Texto fornecido:
---------------
[Análise] The Pedestrian [PS4]


Nunca é demais dizer que o mercado de jogos produzidos independentemente é onde se consegue encontrar algumas das ideias mais criativas e inovadoras desta indústria. E apesar de não ser o género mais popular, os jogos que se focam em puzzles e na resolução de problemas são potenciadores da criatividade, o que leva a que jogos como The Pedestrian sejam sempre captados pelo nosso radar. Depois de uma campanha bem-sucedida no Kickstarter e de uma boa passagem pela Steam, este curioso jogo chega agora à PlayStation. Conseguirá The Pedestrian abrir caminho para uma experiência agradável, ou estaremos perante um sinal de stop?
 
(De notar que esta análise corresponde à versão PS4 do jogo, experienciada numa PS5 através da retrocompatibilidade. Versões nativas PS5 e experiências de jogo na PS4 ou PS4 Pro poderão diferir, sobretudo no que toca a aspetos técnicos.)


Em The Pedestrian, assumimos o papel de um boneco (ou boneca) semelhante aos que se pode encontrar em sinais de trânsito e outras placas sinalizadoras. É precisamente em placas ou sinais desta natureza que a grande maioria da jogabilidade decorre, sendo o nosso objetivo levar o boneco a atravessar portas ou subir/descer escadotes até alcançar a saída de cada zona. Para o fazer, teremos de reorganizar a colocação das placas de sinalização para ir ligando essas portas e escadotes, organizando um caminho a seguir para avançar para a área seguinte. Os puzzles são automaticamente reiniciados quando tentamos um conjunto de ligações, percebemos que não encontrámos a solução, e alteramos qualquer uma das ligações já utilizadas. Assim, uma grande parte dos quebra-cabeças do jogo consiste nessa organização dos espaços e das ligações entre si, havendo muitas instâncias de tentativa e erro.
 
No entanto, o conteúdo destas placas também nos coloca alguns desafios. Entre arrastar caixas para poder alcançar uma plataforma mais elevada, recolher chaves para abrir fechaduras, ativar alavancas para afetar outros elementos presentes no espaço jogável, vai sendo adicionada alguma variedade aos puzzles que vamos enfrentando. Ao progredir, novos elementos vão sendo implementados, e que vão envolvendo elementos do ambiente exterior às placas de sinalização, como, a título de exemplo, ligações de fusíveis que ativam pistons, ou o congelar de uma placa mesmo quando se tenta reorganizar as ligações da mesma a meio da resolução do puzzle.
---------------
Continue a análise de The Pedestrian a partir do ponto em que termina. Os registos seguintes são material independente do texto.

Registos fornecidos:
---------------
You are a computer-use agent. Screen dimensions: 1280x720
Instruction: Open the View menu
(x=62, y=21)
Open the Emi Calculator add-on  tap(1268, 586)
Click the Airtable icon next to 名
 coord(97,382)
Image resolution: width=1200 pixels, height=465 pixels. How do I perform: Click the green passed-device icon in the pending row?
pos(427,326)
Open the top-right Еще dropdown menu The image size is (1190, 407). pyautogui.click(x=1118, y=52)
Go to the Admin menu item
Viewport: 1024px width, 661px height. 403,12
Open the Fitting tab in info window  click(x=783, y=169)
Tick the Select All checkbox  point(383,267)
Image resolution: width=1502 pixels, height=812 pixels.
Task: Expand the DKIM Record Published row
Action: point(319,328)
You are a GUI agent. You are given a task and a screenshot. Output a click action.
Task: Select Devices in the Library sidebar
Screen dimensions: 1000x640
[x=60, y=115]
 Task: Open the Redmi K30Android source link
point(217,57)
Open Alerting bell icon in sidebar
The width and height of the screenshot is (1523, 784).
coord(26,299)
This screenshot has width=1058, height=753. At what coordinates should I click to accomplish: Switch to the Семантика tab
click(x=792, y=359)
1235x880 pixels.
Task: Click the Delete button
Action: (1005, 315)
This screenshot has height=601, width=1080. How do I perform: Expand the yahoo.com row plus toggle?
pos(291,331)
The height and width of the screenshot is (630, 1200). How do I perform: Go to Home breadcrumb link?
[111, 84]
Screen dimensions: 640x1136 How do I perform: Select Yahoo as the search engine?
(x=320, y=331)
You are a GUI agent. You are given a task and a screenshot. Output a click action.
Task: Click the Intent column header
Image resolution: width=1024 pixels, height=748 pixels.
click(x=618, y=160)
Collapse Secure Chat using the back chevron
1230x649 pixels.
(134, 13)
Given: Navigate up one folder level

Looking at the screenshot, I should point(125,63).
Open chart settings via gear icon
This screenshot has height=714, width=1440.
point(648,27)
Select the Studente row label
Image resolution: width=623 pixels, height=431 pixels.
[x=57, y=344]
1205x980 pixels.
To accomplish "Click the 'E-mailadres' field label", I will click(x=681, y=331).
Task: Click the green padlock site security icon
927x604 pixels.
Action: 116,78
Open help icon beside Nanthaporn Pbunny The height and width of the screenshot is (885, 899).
---------------
Resultado:
 
Como já podem ter reparado, quando me refiro à jogabilidade nas placas tenho usado a palavra “maioria” por um motivo – o ambiente que rodeia estas placas tem, muitas vezes, um papel a desempenhar. Há várias instâncias onde conseguimos levar o nosso boneco a ativar uma alavanca que altera o mundo tridimensional fora das placas, desbloqueando novos cenários para explorar, ou até fazer com que se ativem elevadores e comboios que nos transportam para toda uma nova área repleta de novos níveis. Esta misto gera uma jogabilidade 2.5D cativante e, atrevo-me a dizer, única. O melhor, é que isto culmina numa reviravolta que, perto do fim, nos leva a um dos puzzles mecanicamente mais distintos de que tenho memória. Não detalharei aqui a natureza desse twist, visto que foi o momento mais elevado de toda a experiência. Limito-me a dizer que me espantou pela criatividade e pela excelente implementação, e não quero privar os leitores das sensações que virão de um momento genuinamente fantástico como este.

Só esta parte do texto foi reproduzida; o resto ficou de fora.